En algún lugar de Rusia, los jugadores brasileños entran al campo de juego y se forman para cantar el himno nacional en su primer partido del Mundial 2018. Los medios de comunicación notarán que no hay rituales de amistad como brazos entrelazados o manos en los hombros. Cuando suenan las primeras notas por los altavoces del estadio, la mirada en sus rostros denota concentración y determinación; no hay lágrimas ni muecas de batalla a lo "Corazón Valiente".

Tras haber caído a su punto más bajo en 100 años de historia de fútbol --con la madre de todas las palizas en manos de Alemania cuatro años antes, en presencia de sus propios hinchas-- la Seleção parece decidida a dejar atrás sus problemas. Sólo que, por primera vez en muchos años, llegaron al mundial sin palabras de favoritismo o del poder de su famosa camiseta amarilla -- y no, la tragedia de Mineirão no condujo al abandono de sus colores, a diferencia de lo que ocurrió con las camisetas blancas tras la derrota en la final de 1950. Brasil tiene algo que demostrar.

Esa es la escena que todos los brasileños de alguna manera están tratando de imaginar tras los acontecimientos del martes por la noche en Belo Horizonte. Pero en estos momentos, el estado de ánimo del país no podría ser más sombrío. No es nada comparable a la histeria que se vivió hace 64 años, pero los torcedores ("hinchas" en portugués) de alguna manera están entristecidos y desconcertados por una capitulación que representó el final de todo lo que creían saber sobre la Seleção. Aprendieron por las malas que aunque el fútbol brasileño aún tiene un registro formidable, sus derechos de fanfarronear quedaron fulminados en manos de Thomas Müller y sus arrolladores compañeros.

Es fácil caer en el dramatismo y hablar de traumas nacionales y escenarios catastróficos. Los sectores más sensacionalistas de la prensa mundial se habrán sentido decepcionados al saber que los brasileños fueron capaces de ir a trabajar el miércoles. Pero no se dejen engañar, la paliza dolió, y la inmensa cantidad de bromas autocríticas que se ven en Internet es la típica manera de los brasileños de lidiar con el dolor.

Dejando de lado las risas, Brasil despertó con la sensación de que podrían haber sido testigos de un momento histórico, que no sólo será recordado en el salón de la vergüenza. El país ha perdido Copas Mundiales en el pasado, y llegó a tener una sequía de 24 años. Ahora, el hechizo se extenderá a 16 años desde su triunfo en 2002, pero la mayor preocupación es cómo hará la más famosa nación futbolística para recuperarse de una noche tan humillante.

→ Instrucción:
Indica si cada afirmación concuerda con el texto sobre la Seleção brasileña. Responde sí o no y cita literalmente las palabras del texto que lo deciden. 1. Tras la derrota en Mineirão, Brasil dejó de usar sus colores. 2. Los brasileños fueron a trabajar el miércoles. 3. Brasil nunca había pasado más de veinte años sin ganar un Mundial.

→ Datos guardados:
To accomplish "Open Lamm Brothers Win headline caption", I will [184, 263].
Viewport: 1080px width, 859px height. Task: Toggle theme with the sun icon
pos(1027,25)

→ Tarea resuelta:
1. No: "la tragedia de Mineirão no condujo al abandono de sus colores".
2. Sí: "los brasileños fueron capaces de ir a trabajar el miércoles".
3. No: "llegó a tener una sequía de 24 años".